■ **WHAT IS REQUIRED**
Output everything from the line containing "Provide the (x, y)" down to the end of the data as a JSON list of strings, with one string per line and blank lines omitted. Leave the pictures out of the answer.

Dataset items:
-- START --
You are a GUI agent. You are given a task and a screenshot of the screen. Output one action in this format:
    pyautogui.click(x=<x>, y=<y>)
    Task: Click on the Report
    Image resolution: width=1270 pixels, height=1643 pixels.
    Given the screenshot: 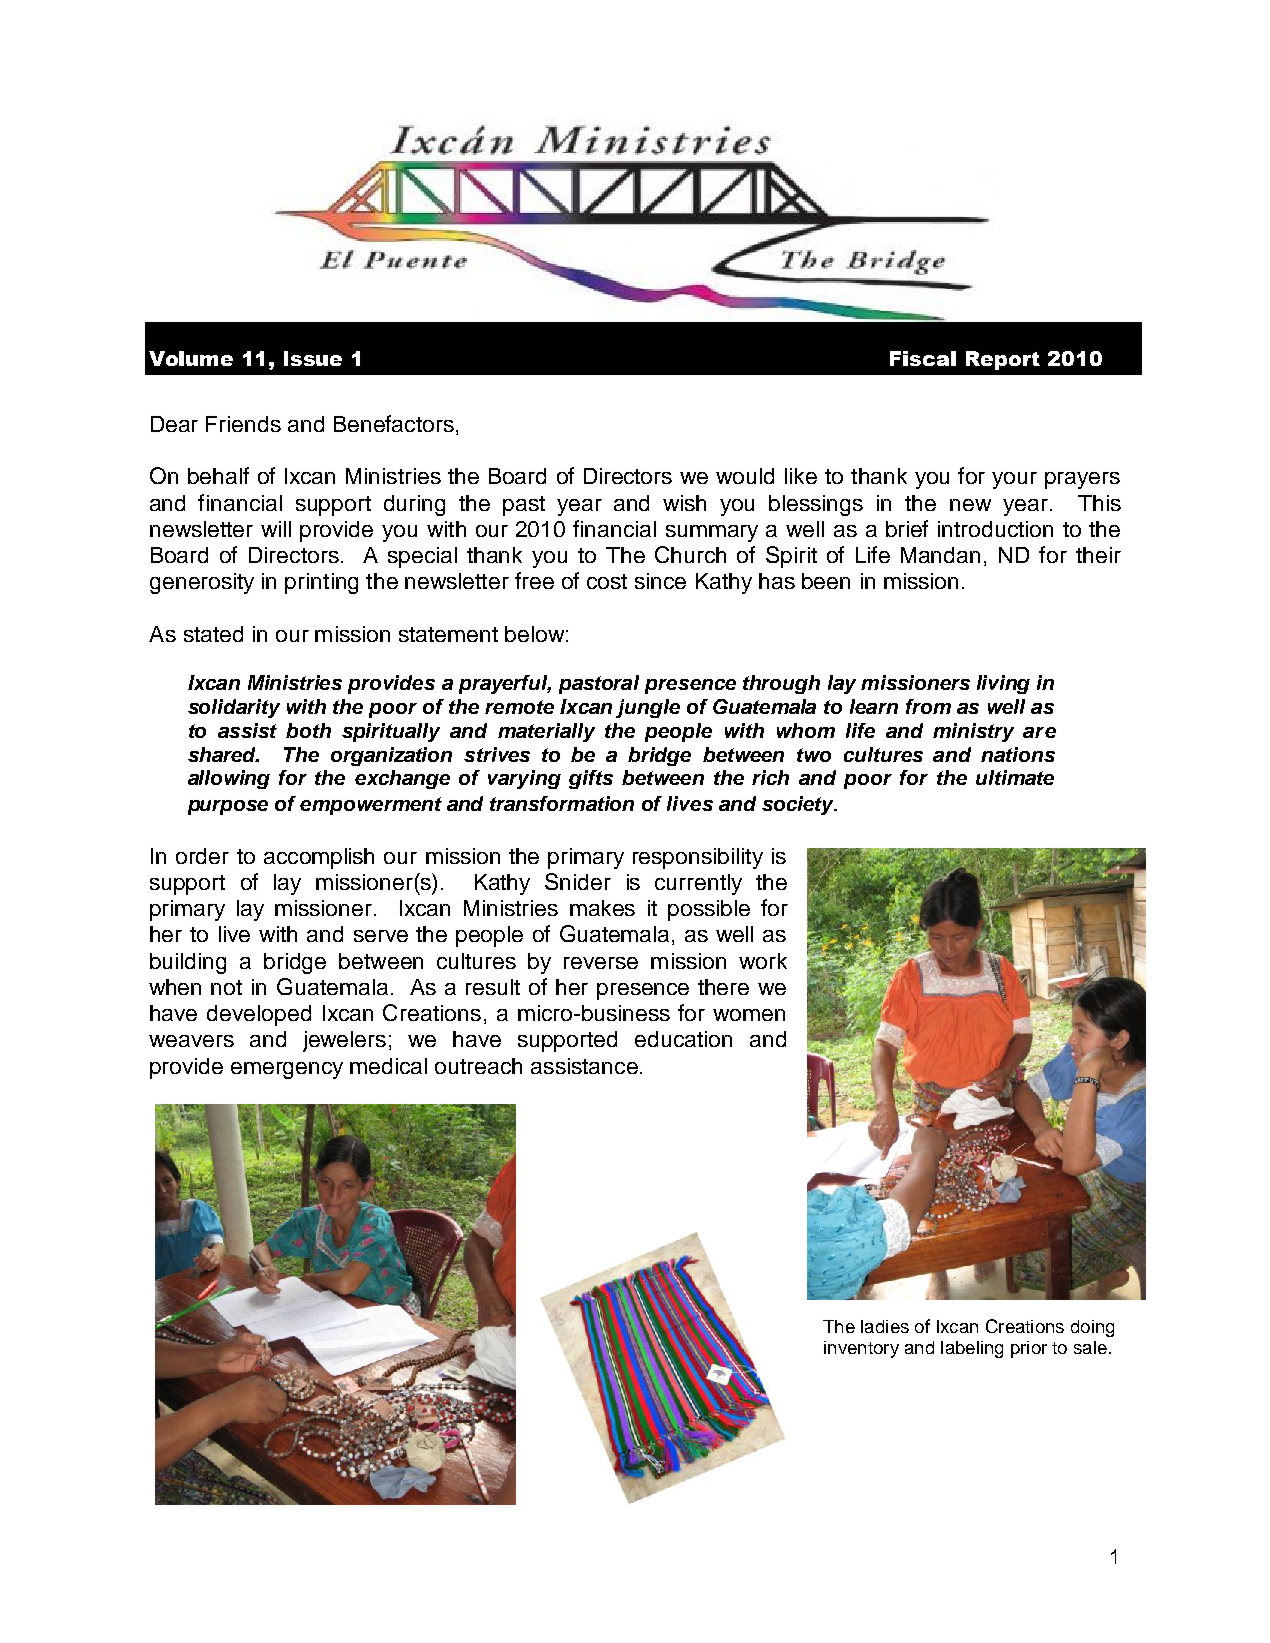 What is the action you would take?
    pyautogui.click(x=1003, y=360)
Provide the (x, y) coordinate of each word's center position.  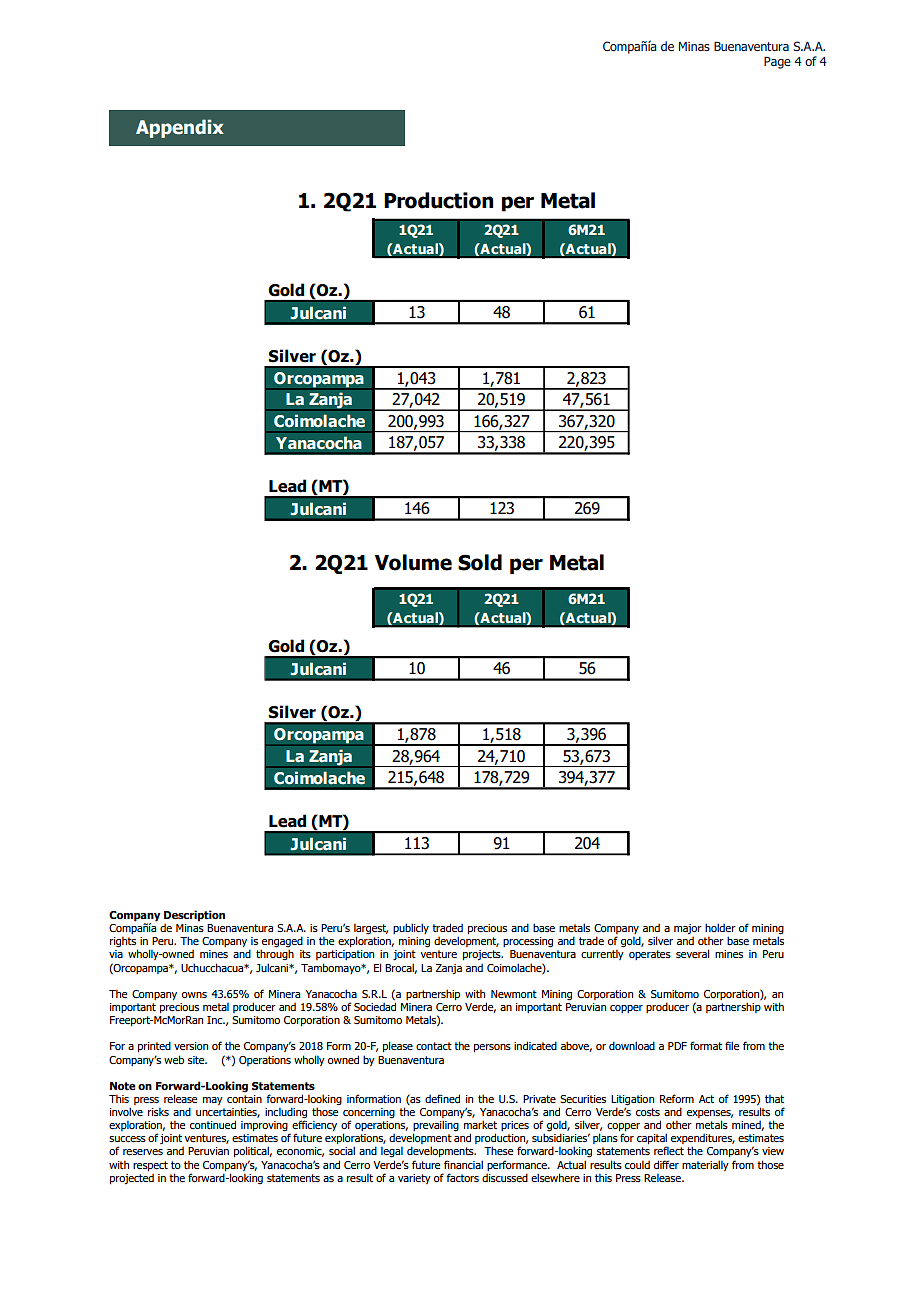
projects (483, 955)
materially (705, 1165)
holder (720, 927)
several (692, 953)
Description (194, 916)
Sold (480, 562)
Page (777, 63)
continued (213, 1124)
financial (463, 1164)
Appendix (180, 128)
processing (528, 942)
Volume (413, 562)
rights (124, 943)
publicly (411, 928)
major (688, 929)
-- END --
■ **EXERCISE SOLUTION**
[
  "Provide the (x, y) coordinate of each word's center position.  ",
  "projects (483, 955)",
  "materially (705, 1165)",
  "holder (720, 927)",
  "several (692, 953)",
  "Description (194, 916)",
  "Sold (480, 562)",
  "Page (777, 63)",
  "continued (213, 1124)",
  "financial (463, 1164)",
  "Appendix (180, 128)",
  "processing (528, 942)",
  "Volume (413, 562)",
  "rights (124, 943)",
  "publicly (411, 928)",
  "major (688, 929)"
]